Monday, 10 August 2009

Moral Panics and the Copyright Wars

William Patry has launched a new blog, Moral Panics and the Copyright Wars. Patry, Senior Copyright Counsel at Google and author of a leading authority on US copyright law, previously wrote a blog for several years but ultimately drew it to a close last year. The new blog is designed to discuss issues raised by his latest book:

‘The book itself is an attempt to change the discourse on copyright, away from the phony moral panics that surround every new technology and seemingly every dispute about copyright. I regard copyright as a set of social relations, and not as a property right. The advantage in regarding copyright as a system of social relationships is that it focuses attention where it belongs: in mediating conflicts within that system, and not, as the copyright as property model does, by positing ownership of a property right in the Blackstonian sense of exercising absolute dominion as the natural state of affairs, and by regarding every effort to regulate for the public interest to be a hostile act that must be ferociously fought against as if it is an existential threat.
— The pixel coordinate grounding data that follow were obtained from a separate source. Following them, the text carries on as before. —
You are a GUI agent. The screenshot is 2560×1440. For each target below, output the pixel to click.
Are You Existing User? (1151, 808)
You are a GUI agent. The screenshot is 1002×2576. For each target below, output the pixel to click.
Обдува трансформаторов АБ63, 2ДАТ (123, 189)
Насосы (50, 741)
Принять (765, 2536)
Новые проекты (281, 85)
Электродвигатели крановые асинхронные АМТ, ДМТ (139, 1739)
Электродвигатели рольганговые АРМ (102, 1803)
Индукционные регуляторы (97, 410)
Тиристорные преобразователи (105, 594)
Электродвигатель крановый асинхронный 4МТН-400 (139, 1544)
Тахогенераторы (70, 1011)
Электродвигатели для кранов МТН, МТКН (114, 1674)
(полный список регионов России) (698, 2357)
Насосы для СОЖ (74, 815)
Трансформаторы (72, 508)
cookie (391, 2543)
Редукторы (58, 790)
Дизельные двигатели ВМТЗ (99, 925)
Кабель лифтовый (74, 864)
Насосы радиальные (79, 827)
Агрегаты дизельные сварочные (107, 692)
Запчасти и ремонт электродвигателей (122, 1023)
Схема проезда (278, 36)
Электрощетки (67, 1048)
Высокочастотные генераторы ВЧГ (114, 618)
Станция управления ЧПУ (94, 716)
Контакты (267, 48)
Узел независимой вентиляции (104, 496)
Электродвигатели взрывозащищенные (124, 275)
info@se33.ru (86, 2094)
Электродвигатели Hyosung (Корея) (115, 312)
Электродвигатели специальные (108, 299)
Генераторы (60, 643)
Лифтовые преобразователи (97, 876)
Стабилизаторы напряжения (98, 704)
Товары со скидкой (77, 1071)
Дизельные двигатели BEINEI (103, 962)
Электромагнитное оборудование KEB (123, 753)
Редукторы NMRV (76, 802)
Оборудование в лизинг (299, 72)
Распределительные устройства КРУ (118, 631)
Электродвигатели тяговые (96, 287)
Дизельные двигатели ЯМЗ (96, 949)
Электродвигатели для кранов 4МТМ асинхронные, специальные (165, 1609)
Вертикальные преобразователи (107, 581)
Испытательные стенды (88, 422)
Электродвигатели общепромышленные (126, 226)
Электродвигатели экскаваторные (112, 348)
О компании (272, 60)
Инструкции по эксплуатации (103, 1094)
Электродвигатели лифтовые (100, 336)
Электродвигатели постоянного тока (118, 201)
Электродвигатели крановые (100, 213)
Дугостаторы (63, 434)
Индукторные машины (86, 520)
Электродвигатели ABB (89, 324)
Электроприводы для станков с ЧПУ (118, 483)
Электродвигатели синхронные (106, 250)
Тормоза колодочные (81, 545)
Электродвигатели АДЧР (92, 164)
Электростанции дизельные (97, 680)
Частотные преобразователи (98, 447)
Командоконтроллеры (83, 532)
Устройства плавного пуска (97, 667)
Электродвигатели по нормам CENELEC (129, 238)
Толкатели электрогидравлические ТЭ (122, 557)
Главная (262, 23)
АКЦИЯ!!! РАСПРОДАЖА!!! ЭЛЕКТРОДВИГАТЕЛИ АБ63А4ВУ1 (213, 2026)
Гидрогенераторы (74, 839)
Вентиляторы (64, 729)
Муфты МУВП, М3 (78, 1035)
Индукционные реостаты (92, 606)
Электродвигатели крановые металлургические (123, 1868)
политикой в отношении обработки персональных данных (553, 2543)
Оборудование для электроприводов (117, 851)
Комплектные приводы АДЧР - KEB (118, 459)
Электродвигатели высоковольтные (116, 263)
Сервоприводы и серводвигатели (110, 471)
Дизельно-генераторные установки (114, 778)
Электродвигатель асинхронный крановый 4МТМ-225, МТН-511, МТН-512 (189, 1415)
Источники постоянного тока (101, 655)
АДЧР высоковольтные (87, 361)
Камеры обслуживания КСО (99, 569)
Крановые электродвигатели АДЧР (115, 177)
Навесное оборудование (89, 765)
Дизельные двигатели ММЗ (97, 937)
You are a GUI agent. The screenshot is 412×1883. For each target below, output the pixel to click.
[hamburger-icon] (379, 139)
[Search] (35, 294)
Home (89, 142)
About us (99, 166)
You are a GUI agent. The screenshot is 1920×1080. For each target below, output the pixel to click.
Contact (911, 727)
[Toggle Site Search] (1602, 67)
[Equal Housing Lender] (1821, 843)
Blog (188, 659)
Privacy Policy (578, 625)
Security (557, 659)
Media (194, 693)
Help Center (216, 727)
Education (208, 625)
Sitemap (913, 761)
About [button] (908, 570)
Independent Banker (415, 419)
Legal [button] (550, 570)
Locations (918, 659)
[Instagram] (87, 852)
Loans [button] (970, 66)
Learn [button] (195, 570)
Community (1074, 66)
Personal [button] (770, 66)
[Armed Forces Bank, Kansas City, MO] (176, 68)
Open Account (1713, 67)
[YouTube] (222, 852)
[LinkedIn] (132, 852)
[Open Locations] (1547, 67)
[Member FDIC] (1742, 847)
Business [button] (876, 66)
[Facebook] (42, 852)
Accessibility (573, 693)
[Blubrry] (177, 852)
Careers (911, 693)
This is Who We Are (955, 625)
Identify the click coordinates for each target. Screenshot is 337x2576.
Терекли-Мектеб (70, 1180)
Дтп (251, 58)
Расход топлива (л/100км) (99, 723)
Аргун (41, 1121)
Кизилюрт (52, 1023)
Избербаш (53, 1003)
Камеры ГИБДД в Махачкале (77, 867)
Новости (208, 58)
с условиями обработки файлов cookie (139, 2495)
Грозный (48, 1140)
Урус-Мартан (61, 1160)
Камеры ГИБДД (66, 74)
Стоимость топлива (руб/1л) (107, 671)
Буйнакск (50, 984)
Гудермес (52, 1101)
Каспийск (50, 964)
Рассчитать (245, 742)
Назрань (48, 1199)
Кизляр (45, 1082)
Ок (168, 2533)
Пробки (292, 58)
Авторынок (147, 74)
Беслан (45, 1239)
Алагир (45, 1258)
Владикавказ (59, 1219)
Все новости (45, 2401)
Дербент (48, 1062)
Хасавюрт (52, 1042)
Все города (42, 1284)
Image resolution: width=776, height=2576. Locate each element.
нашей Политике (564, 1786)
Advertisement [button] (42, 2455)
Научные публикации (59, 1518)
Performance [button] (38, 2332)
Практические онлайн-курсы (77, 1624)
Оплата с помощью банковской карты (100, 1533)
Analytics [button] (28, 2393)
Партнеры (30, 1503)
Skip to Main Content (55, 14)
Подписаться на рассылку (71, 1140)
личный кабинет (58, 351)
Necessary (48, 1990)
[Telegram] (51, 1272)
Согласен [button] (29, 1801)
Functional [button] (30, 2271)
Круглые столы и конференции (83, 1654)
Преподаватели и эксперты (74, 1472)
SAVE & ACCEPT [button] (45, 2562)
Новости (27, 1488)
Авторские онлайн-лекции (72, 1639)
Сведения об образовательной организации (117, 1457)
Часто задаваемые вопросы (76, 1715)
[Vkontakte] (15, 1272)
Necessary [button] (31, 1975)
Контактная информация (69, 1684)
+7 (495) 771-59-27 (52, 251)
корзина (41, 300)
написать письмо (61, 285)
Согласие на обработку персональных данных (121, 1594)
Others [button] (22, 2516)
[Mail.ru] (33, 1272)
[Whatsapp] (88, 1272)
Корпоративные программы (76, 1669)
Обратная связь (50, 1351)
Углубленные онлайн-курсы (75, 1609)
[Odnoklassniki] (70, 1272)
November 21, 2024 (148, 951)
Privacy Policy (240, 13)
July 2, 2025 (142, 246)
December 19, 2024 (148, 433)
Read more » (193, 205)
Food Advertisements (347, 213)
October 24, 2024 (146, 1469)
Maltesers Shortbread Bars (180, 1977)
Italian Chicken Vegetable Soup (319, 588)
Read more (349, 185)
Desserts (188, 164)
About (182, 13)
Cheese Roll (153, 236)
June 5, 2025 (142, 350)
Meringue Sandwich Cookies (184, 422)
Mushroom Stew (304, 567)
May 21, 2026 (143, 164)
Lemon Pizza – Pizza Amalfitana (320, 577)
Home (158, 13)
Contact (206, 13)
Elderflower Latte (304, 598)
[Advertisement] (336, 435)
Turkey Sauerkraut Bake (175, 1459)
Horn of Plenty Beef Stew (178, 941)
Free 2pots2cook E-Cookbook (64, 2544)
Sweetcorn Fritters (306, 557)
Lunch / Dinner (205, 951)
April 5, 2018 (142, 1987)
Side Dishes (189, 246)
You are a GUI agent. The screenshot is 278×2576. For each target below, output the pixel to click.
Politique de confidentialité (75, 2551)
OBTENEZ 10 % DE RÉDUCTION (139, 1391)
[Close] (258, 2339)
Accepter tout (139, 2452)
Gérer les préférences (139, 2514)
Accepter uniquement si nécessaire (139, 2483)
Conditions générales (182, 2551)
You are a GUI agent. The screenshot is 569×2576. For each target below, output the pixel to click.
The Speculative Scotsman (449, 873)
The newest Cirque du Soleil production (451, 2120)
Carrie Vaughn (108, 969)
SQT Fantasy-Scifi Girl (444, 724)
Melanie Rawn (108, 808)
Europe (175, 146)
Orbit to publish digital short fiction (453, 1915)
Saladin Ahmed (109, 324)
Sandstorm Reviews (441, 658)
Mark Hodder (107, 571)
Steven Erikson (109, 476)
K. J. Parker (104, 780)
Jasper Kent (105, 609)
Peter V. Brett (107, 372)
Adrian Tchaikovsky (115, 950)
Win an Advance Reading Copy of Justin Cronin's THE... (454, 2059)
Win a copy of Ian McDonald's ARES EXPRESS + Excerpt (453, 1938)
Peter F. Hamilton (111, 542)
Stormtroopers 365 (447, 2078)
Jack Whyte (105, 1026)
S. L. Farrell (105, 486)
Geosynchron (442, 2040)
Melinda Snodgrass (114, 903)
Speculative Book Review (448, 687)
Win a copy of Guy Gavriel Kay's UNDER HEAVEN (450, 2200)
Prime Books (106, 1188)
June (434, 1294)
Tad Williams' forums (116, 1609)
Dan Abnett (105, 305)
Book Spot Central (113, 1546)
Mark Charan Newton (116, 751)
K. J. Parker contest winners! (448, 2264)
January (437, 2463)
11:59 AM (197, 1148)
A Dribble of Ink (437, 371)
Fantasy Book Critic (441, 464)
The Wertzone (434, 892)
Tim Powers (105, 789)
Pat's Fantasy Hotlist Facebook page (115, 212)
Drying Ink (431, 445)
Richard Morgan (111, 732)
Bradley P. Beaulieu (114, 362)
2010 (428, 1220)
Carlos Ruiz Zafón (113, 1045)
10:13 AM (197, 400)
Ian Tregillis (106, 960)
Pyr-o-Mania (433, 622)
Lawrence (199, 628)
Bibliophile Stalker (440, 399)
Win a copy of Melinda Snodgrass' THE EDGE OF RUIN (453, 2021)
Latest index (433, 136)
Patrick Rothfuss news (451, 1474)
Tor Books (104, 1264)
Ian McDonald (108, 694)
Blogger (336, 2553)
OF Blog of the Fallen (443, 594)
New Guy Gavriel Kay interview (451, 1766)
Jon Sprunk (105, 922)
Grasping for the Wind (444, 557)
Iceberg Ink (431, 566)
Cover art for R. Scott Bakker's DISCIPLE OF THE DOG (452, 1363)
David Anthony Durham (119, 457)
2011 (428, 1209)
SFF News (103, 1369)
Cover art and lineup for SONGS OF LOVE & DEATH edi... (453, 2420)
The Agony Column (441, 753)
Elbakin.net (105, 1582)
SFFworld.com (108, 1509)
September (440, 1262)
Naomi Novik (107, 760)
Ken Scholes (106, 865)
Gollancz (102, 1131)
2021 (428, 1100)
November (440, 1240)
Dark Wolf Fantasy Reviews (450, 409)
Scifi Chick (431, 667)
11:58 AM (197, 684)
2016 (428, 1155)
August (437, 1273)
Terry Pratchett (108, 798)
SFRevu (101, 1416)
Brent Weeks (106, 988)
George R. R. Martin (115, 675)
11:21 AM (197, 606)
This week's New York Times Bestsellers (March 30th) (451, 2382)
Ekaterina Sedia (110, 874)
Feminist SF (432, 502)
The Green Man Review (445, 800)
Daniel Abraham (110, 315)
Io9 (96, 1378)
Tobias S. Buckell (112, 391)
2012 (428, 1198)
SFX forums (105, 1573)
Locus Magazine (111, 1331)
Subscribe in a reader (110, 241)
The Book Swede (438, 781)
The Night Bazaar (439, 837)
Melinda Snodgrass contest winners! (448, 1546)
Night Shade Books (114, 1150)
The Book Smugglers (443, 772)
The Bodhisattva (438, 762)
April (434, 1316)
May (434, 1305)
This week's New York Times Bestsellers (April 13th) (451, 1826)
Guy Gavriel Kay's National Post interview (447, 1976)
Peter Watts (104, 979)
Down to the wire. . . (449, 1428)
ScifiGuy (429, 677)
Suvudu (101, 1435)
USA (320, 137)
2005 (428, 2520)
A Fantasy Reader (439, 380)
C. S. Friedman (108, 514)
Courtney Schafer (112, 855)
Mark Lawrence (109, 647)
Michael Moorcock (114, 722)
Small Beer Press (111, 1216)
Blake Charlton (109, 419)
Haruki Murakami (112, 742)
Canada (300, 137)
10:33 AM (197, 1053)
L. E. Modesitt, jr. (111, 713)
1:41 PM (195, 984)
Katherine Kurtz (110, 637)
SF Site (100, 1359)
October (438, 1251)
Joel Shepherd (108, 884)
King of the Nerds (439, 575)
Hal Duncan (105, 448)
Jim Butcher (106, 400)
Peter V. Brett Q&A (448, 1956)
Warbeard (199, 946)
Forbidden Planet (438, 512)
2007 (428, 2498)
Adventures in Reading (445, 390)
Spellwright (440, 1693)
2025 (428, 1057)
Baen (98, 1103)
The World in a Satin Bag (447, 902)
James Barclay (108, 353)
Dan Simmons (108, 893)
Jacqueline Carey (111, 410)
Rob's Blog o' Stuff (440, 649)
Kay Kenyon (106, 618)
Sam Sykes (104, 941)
Conversely, when we regard copyright as a set of social relationships, we can ditch the calls for its abolition: what we should want is not the absence of a copyright law, but rather an effective copyright law.’
‘Blogs have amazing capacity for interaction and improving learning,’ Patry says. ‘I will do my part to keep the discourse high-minded and non-partisan.’

1 comment:

William Patry said...

Thanks so much for the mention on your great blog. I shall return the favor when your new book comes out.